AI can predict premature deaths in people with inflammatory bowel disease, suggests study

Almost half of people who died with inflammatory bowel disease (IBD) died prematurely, according to a study published in CMAJ (Canadian Medical Association Journal) that used machine learning models to predict death.
Canada has some of the highest rates of IBD worldwide, which includes Crohn disease and ulcerative colitis. People with IBD have shorter life expectancy than people without such diseases, and they can develop other chronic health conditions related to their IBD. The study found that people with IBD are at risk for premature death (defined as death before age 75) when they develop other chronic health conditions earlier in life.
As machine learning models can predict premature death in the general population, researchers applied the technology to determine whether it could predict premature deaths among people in Ontario with IBD and other chronic conditions using health care data held at ICES.
“The clinical implication is that chronic conditions developed early in life may be more important in determining a patient’s health trajectory, although further causal research is needed to elucidate this relationship,” writes Dr.
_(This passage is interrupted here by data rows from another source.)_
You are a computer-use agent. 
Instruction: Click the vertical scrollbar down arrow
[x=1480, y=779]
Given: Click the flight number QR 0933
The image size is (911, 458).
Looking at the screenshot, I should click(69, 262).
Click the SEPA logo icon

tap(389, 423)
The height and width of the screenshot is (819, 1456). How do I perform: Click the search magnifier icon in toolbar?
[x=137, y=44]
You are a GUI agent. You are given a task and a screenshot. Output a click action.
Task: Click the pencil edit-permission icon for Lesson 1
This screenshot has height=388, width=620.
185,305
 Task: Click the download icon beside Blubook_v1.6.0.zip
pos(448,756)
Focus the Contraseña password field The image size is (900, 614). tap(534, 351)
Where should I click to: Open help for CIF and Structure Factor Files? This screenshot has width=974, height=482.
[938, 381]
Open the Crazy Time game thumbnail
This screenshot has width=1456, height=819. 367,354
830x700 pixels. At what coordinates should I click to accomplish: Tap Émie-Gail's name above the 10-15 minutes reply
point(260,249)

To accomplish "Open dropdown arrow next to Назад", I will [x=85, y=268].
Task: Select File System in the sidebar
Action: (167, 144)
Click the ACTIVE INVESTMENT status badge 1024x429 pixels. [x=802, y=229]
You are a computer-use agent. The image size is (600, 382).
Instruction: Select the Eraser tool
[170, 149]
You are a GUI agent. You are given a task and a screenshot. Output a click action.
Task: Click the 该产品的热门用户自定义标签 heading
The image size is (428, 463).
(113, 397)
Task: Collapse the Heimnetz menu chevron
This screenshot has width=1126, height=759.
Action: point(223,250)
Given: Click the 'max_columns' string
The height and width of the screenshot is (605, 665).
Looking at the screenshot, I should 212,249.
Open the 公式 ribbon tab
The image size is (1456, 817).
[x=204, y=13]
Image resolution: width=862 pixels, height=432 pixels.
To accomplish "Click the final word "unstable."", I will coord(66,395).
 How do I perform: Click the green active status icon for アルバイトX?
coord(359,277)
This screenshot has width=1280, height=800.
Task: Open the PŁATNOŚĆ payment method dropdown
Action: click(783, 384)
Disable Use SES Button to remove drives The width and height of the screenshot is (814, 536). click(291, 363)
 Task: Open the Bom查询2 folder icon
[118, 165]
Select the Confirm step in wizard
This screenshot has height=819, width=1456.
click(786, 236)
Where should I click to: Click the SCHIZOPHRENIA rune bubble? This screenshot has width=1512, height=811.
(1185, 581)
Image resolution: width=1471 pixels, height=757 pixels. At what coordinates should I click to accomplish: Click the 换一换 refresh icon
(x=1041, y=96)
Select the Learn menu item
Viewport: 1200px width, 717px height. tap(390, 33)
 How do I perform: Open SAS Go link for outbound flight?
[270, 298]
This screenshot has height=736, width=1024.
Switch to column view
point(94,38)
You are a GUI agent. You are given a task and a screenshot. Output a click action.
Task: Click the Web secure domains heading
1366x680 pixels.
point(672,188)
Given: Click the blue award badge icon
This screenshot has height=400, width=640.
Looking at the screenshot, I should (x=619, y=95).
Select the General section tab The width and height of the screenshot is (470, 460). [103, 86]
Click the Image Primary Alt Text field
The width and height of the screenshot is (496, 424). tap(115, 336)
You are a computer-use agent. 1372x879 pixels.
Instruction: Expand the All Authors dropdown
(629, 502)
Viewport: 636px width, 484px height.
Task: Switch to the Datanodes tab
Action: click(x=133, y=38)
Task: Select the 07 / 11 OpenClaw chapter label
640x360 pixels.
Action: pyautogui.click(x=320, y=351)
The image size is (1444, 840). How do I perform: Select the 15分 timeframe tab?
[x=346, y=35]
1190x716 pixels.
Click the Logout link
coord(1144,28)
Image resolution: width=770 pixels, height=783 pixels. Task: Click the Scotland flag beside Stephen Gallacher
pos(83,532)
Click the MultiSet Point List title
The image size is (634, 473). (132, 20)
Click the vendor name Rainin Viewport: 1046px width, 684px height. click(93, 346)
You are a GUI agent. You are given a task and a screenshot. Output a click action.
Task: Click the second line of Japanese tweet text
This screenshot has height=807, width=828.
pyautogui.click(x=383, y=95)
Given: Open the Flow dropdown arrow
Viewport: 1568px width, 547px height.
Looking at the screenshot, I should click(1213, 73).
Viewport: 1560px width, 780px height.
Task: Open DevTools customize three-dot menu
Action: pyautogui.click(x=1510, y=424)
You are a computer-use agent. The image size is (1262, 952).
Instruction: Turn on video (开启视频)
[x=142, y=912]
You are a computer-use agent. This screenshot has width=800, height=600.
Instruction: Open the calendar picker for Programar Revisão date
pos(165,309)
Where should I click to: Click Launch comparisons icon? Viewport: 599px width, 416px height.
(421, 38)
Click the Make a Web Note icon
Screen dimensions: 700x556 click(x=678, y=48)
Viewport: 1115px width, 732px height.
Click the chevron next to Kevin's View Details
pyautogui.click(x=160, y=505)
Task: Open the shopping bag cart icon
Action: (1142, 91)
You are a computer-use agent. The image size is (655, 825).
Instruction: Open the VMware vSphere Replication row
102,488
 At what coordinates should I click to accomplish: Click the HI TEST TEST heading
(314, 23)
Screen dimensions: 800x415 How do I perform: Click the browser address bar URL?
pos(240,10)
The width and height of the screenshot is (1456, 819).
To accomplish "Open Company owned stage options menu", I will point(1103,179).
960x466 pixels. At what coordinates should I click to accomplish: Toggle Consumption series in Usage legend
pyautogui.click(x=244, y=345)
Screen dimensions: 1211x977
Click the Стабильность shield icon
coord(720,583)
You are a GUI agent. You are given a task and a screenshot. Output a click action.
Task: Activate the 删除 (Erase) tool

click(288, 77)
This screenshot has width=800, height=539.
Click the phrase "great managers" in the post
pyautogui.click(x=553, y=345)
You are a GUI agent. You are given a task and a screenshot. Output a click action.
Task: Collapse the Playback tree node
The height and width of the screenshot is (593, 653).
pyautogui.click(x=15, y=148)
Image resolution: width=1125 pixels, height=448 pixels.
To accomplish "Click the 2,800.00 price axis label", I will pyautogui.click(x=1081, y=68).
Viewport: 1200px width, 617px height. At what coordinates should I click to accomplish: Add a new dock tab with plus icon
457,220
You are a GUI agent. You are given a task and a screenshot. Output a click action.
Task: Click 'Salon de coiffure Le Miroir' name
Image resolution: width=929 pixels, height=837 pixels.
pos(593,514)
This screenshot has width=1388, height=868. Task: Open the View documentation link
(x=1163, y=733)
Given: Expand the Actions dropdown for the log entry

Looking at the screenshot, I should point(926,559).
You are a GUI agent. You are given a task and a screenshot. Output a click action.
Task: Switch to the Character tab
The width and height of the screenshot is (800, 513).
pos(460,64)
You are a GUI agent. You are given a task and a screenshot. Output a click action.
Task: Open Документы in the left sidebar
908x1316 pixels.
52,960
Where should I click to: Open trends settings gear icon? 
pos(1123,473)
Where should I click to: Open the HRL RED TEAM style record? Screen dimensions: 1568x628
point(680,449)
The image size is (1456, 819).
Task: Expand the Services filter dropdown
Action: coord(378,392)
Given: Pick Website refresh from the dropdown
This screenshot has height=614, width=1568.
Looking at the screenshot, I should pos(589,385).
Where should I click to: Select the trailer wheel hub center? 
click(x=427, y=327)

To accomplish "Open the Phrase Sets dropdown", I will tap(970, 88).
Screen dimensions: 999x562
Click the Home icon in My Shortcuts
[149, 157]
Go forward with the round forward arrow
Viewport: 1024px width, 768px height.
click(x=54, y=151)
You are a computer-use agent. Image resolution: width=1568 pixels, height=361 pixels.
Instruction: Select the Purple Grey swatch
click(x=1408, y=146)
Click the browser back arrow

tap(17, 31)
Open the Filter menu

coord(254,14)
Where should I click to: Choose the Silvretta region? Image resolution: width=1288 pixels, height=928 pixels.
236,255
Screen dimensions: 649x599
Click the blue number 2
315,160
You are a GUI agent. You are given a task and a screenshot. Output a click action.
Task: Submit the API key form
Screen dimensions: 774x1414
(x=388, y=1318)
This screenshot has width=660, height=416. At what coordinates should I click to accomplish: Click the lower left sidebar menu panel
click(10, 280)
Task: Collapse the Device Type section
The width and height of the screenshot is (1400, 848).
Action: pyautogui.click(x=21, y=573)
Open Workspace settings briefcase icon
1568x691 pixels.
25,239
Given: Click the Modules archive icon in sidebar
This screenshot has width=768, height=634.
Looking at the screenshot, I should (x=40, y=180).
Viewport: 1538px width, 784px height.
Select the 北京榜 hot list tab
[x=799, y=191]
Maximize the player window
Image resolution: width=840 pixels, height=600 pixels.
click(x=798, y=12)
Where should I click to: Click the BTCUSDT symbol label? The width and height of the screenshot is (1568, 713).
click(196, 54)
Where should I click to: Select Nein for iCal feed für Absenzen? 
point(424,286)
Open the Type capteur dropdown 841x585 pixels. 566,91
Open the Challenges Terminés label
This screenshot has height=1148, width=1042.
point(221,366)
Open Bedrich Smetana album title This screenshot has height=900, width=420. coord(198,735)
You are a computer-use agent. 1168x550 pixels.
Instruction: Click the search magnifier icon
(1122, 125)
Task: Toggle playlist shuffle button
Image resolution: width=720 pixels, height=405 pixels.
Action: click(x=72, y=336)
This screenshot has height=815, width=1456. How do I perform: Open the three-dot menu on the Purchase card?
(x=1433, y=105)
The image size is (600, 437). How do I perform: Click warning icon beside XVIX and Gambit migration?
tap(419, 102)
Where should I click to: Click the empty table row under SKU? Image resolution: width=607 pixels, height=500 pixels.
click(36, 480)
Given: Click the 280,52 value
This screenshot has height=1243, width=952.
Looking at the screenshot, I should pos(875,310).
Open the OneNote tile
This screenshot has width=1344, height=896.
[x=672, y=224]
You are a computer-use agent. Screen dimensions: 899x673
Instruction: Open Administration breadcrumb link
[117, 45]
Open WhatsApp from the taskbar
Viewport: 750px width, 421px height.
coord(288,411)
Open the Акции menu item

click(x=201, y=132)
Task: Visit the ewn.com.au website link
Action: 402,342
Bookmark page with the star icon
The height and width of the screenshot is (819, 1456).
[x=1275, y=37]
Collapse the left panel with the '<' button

Eric Benchimol, a pediatric gastroenterologist and senior scientist at The Hospital for Sick Children (SickKids), professor of pediatrics and epidemiology at the Temerty Faculty of Medicine, University of Toronto, and a senior core scientist at ICES. “Although our insights are not causal insights, they identify patients potentially at higher risk of premature death, and therefore who might benefit from more coordinated care of their IBD and other chronic conditions,” he says.
Of the total 9278 deaths in people with IBD between 2010 and 2020, almost half (47%) were premature, with higher rates in males than in females (50% v. 44%). The most common chronic conditions at death were various types of arthritis (77%), hypertension (73%), mood disorders (69%), kidney failure (50%) and cancer (46%). The researchers found that including chronic conditions diagnosed before age 60 and the age of diagnosis improved the models’ predictions.
“The use of premature death as the outcome more directly identifies opportunities for health system improvements, as premature deaths are considered avoidable through appropriate prevention or early and effective treatment,” write the authors.
The study was co-led by medical student Gemma Postill of the Temerty Faculty of Medicine, and Dr. Laura Rosella, professor and Canada Research Chair in Population Health Analytics at the Dalla Lana School of Public Health.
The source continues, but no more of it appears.